When Gurdjieff visited New York in the winter of 1948–49 he went to see Mme Ouspensky at Franklin Farms. Later, she sent Gurdjieff a chapter of P. D. Ouspensky's drafted book, then called "Fragments of An Unknown Teaching," asking if it should be published. Upon reading it, Gurdjieff said, "Very exact is. Good Memory. Truth was so."6 He instructed her to publish it, but to wait until after his own book Beelzebub's Tales to His Grandson came out. She published the book in America under the title In Search of the Miraculous.
Although Mme Ouspensky was a respected teacher of the Fourth Way, she did not author any books herself. She did supervise the publication of P. D. Ouspensky's The Fourth Way, which came out in 1957.7
J. G. Bennett said of Mme Ouspensky, "Of all the many remarkable people I have met in my life, Madame Ouspensky stands out uniquely for her singleness of purpose and her unwavering pursuit of her aim.... She would never undertake anything beyond her own understanding and powers.... She said of herself: 'Madame is not a teacher. She always looks upon herself as a nursery governess who prepares children for school.'"8
Said Kenneth Walker, "Madame Ouspensky, who took a more and more prominent part in her husband's work after the year 1924, possessed a special gift for seeing below the surface and revealing to us what she had discovered there. She sometimes likened our personalities to large hot-air pies which we were carrying about with us very carefully in the hope that they would be duly admired. Her allegory was a particularly appropriate one, for the crust of a hot-air pie is so thin that the slightest knock from someone else will cause it to crumble, and thus reveal to the world the emptiness within."9
Robert de Ropp recalled conversations with Mme Ouspensky in which she said:
"All work is based on watchfulness. The man who works realizes he is a machine and fears his machine. Therefore he watches.... Study yourself as a machine in which different processes are taking place."
"For consciousness, collection of attention is necessary.

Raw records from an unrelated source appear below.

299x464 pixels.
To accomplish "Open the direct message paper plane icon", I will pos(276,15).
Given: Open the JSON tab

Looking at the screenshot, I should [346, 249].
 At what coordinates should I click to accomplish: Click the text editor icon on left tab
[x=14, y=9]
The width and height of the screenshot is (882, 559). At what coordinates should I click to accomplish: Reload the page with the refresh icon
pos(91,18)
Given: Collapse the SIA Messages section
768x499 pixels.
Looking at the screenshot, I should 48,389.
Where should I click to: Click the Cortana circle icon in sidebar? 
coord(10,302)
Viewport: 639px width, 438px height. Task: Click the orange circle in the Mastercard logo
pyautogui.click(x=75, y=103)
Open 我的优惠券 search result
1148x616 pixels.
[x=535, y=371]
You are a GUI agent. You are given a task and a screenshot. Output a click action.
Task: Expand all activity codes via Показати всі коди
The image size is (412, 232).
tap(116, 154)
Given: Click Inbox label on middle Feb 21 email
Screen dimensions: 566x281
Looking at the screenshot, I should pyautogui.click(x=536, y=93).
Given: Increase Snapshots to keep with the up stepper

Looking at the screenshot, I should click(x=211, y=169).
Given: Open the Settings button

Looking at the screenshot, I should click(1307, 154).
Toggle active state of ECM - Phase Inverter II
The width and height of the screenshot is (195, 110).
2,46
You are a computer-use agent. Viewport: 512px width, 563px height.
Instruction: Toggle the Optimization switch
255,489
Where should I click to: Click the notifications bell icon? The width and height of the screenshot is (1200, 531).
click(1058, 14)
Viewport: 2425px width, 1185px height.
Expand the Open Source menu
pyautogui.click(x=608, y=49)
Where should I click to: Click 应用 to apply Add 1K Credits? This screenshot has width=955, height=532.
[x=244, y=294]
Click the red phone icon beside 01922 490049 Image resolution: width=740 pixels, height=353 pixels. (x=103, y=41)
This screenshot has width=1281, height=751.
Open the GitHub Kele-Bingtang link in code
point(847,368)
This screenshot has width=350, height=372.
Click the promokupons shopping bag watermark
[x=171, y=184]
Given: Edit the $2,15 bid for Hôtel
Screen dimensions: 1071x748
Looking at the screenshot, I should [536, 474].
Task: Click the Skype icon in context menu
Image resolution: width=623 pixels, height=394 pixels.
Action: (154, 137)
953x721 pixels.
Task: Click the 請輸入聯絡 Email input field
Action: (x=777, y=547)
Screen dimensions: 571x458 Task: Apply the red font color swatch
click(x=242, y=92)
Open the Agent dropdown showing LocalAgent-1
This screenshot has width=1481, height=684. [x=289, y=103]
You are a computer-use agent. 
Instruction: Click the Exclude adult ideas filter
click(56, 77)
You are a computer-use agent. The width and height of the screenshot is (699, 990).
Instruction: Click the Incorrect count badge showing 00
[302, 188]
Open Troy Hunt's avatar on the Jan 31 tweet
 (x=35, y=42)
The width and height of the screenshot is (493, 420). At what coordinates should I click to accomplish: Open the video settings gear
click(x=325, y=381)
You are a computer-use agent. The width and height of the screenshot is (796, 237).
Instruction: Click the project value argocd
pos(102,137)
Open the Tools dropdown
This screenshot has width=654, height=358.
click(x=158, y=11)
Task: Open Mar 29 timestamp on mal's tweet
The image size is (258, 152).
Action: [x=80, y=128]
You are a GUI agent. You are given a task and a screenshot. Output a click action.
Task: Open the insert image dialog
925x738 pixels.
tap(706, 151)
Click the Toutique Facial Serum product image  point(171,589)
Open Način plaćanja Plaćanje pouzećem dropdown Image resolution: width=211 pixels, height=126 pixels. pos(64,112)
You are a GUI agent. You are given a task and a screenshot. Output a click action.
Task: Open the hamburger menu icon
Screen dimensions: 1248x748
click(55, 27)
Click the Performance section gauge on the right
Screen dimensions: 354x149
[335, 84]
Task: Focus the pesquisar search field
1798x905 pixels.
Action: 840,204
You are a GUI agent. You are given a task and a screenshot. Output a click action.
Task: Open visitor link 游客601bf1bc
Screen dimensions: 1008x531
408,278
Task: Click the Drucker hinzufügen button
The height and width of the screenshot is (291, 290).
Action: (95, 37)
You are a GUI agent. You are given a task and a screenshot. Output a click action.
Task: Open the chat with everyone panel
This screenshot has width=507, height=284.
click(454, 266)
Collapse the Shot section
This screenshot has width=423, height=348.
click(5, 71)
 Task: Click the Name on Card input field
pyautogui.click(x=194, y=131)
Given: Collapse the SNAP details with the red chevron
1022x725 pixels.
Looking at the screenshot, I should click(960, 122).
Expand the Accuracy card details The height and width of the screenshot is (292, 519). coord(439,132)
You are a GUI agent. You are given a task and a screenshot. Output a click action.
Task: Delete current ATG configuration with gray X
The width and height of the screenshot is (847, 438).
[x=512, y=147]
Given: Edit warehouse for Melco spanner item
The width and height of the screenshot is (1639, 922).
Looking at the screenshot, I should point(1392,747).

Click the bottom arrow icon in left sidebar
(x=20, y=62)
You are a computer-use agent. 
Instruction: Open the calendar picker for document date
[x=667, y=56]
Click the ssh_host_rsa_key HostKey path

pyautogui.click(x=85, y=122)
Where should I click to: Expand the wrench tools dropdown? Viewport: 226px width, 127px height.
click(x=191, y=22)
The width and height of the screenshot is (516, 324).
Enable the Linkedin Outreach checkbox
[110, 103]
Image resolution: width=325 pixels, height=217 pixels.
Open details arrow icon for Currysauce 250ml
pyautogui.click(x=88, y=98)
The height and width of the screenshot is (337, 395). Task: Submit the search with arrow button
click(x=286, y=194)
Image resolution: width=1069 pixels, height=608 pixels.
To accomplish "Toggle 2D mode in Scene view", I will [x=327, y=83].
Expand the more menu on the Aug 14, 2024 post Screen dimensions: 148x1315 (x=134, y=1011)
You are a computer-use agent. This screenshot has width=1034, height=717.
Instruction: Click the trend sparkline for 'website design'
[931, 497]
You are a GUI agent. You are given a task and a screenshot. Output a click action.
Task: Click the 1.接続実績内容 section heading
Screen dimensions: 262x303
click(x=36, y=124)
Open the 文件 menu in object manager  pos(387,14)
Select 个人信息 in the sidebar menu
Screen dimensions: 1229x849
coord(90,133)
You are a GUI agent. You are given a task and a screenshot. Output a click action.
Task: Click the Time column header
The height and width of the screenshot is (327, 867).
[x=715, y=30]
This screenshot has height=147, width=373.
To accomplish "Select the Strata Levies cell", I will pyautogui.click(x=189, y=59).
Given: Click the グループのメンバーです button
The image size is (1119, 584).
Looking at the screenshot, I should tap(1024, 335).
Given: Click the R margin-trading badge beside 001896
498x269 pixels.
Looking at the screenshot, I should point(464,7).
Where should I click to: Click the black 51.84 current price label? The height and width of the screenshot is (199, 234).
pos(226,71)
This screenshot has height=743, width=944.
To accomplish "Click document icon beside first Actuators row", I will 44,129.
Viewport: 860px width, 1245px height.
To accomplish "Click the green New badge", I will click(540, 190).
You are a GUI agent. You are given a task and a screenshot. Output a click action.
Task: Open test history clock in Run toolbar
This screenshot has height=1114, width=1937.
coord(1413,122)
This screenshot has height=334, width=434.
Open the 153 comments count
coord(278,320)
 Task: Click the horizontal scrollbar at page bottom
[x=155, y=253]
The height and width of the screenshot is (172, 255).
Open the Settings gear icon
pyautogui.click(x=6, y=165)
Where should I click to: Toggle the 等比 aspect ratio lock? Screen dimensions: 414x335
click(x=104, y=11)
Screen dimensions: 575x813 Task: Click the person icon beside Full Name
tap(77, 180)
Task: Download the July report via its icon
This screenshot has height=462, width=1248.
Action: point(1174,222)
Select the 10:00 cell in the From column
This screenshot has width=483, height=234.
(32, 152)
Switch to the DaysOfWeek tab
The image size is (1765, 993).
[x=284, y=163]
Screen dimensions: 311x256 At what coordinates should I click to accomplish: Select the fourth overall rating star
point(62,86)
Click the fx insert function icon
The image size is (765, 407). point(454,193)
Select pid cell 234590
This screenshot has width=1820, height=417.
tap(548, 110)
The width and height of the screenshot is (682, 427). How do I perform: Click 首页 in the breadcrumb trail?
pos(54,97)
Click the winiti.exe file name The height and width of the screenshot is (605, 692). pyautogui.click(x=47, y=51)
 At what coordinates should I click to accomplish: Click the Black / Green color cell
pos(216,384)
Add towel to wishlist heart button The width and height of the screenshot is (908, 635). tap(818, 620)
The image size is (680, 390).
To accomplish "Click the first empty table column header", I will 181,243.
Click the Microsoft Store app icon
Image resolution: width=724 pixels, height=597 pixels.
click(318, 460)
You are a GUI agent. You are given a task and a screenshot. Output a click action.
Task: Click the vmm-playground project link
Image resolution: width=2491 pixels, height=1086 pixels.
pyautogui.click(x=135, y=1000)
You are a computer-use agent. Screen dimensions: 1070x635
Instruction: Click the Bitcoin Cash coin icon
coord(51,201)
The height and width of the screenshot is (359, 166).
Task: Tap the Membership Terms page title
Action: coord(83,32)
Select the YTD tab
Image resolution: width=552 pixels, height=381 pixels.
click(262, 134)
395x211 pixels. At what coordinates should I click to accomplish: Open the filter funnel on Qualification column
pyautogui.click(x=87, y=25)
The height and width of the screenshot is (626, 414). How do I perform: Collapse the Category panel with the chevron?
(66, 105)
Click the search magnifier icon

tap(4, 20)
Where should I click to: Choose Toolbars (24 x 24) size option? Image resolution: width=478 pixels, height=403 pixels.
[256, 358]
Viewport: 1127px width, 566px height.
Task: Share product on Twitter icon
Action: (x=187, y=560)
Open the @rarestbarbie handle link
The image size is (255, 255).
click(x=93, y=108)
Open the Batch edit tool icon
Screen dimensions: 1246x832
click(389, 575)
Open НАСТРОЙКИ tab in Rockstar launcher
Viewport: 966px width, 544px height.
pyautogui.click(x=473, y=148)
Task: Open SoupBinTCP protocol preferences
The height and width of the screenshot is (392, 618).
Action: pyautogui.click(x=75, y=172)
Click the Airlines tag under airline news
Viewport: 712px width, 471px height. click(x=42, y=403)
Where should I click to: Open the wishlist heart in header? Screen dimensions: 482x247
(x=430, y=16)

Attention is as oil in the lamp. Consciousness is the light. Where there is consciousness things are illuminated."
"Asked what is the chief characteristic of self-remembering, Madame said a sense of two. You look at an object and see yourself as if looking back from the object. One who remembers himself receives into himself impressions from his surroundings. But man in sleep is constantly dragged here and there and loses the materiality of his attention."10
Notes
1. Gurdjieff International Review, His Pupils: "Madame Ouspensky," http://www.gurdjieff.org/. Varying dates are reported for her birth and death. James Webb in The Harmonious Circle states her birth date as 1874, and Sophia Wellbeloved in Gurdjieff: The Key Concepts claims she lived from 1874–1963, and James Moore in Gurdjieff: The Anatomy of a Myth cites her death was in 1963 as well.
2. Moore, 151.
3. John G. Bennett, Witness (Charles Town, WV: Claymont Communications, 1983), 128.
4. Moore, 210.
5. James Webb, The Harmonious Circle (Boston: Shambhala Publications, 1980), 390.
6. Patterson, 220.
7. Sophia Wellbeloved, Gurdjieff: The Key Concepts (New York: Routledge, 2003), 234
8. Bennett, 323.
9. Kenneth Walker, A Study of Gurdjieff's Teaching (London: Jonathan Cape Paperback, 1965), 93.
10. Robert de Ropp, Conversations with Madame Ouspensky 1939–40 at Lyne (Far West Press, 1974).